Slay in Your Lane authors to brands: avoid a 'scramble for Africa’ attitude

Issue of virtue signalling discussed at Campaign 360.

Slay in Your Lane: book pair discussed creativity as part of Campaign 360
Slay in Your Lane: book pair discussed creativity as part of Campaign 360

Yomi Adegoke and Elizabeth Uviebinené, co-authors of Slay in Your Lane: The Black Girl Bible, have called on brands to avoid the pitfalls of a “scramble for Africa” attitude in a bid to "avoid being cancelled", following brand mishaps in the wake of George Floyd’s death in May.

Speaking to Campaign’s UK editor-in-chief, Gideon Spanier, at Campaign 360, Adegoke encouraged brands to reflect before releasing content which could be interpreted as “diversity for the sake of pandering”. 

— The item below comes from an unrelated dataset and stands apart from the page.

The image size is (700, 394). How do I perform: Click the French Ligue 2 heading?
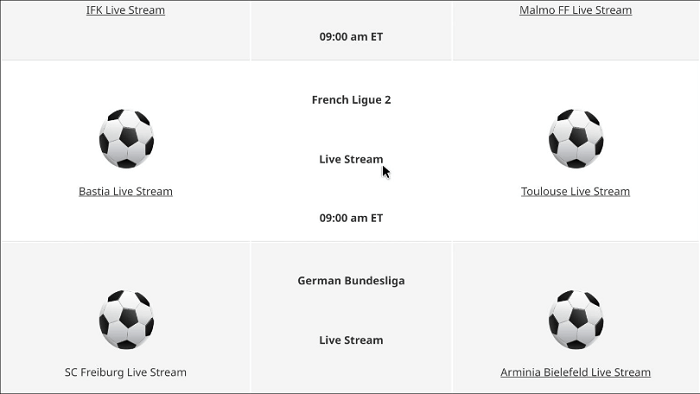click(351, 100)
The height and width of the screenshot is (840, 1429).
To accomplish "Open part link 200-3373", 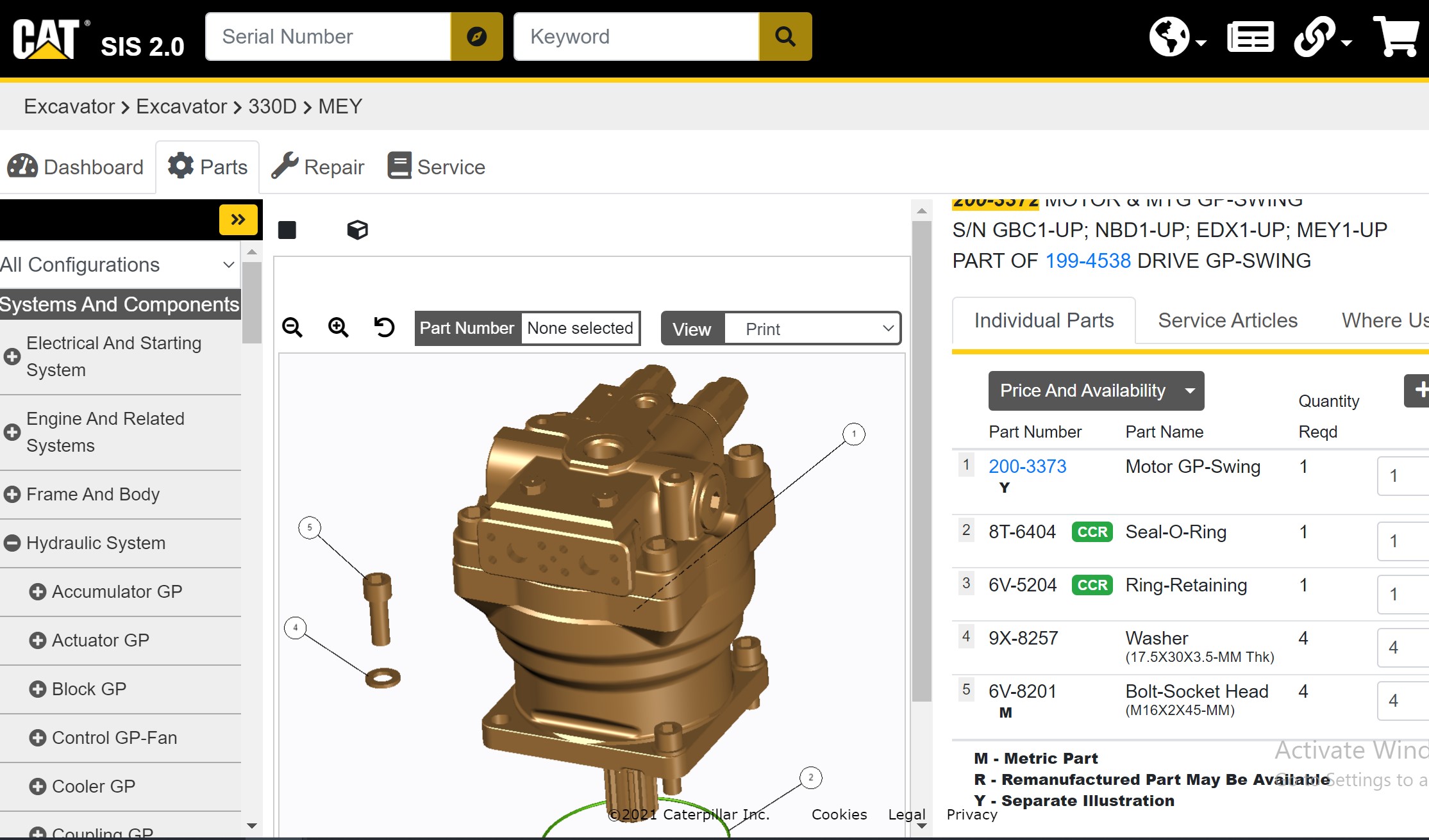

“What I see being created is diversity for the sake of pandering and avoiding being cancelled, and it's very obvious when that happens,” Adegoke said.

Adegoke – who was one of several celebrities enlisted for Instagram’s Black History Month campaign "#ShareBlackStories" last year – notes that in the aftermath of tragedies, including the death of George Floyd, some brands have been called out for “regurgitating and reinforcing certain stereotypes”.

Brands such as Nike and Ben & Jerry’s were praised for their support of the Black Lives Matter movement after George Floyd’s death, while L'Oréal Paris was accused of "gaslighting”, following the brand’s ill-treatment of model Munroe Bergdorf, who was removed as a brand ambassador after she spoke out about the racism surrounding the 2017 "Unite the Right" rally in Charlottesville, Virginia.

“We've always debated whether brands have a role to play in adjustment for society, but what's happened over the summer is the world essentially saying that brands do have a role to play,” Uviebinené, strategist at Uncommon Creative Studio, told Campaign.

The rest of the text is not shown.